(Records from a data collection)
※ ※ ※

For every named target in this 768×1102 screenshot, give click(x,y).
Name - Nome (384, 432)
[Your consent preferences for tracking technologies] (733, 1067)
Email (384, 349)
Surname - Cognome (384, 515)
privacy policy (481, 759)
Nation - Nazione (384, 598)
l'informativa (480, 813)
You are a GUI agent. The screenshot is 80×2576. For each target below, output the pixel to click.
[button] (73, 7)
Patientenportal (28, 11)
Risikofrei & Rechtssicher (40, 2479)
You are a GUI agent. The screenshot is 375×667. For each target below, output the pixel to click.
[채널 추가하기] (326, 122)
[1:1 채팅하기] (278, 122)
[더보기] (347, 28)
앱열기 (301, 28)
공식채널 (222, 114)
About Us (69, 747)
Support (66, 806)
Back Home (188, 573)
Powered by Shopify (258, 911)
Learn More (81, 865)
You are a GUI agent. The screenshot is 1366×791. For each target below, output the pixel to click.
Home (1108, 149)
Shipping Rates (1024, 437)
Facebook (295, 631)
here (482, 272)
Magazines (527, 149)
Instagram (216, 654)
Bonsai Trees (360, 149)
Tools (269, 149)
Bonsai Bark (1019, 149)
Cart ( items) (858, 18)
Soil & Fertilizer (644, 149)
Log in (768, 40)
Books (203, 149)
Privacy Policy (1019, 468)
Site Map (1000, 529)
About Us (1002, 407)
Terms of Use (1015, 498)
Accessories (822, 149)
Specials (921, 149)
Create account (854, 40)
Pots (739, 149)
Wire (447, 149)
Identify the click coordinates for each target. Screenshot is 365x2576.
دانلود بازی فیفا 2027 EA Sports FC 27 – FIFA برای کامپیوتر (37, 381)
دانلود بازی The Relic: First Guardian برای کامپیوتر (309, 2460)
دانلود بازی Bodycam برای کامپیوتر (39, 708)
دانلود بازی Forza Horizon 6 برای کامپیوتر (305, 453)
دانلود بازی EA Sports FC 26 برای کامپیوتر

※ ※ ※

Your task => The word to find is "دانلود". Copy every line of the data that holds it.

Result of this task =>
دانلود بازی فیفا 2027 EA Sports FC 27 – FIFA برای کامپیوتر (37, 381)
دانلود بازی The Relic: First Guardian برای کامپیوتر (309, 2460)
دانلود بازی Bodycam برای کامپیوتر (39, 708)
دانلود بازی Forza Horizon 6 برای کامپیوتر (305, 453)
دانلود بازی EA Sports FC 26 برای کامپیوتر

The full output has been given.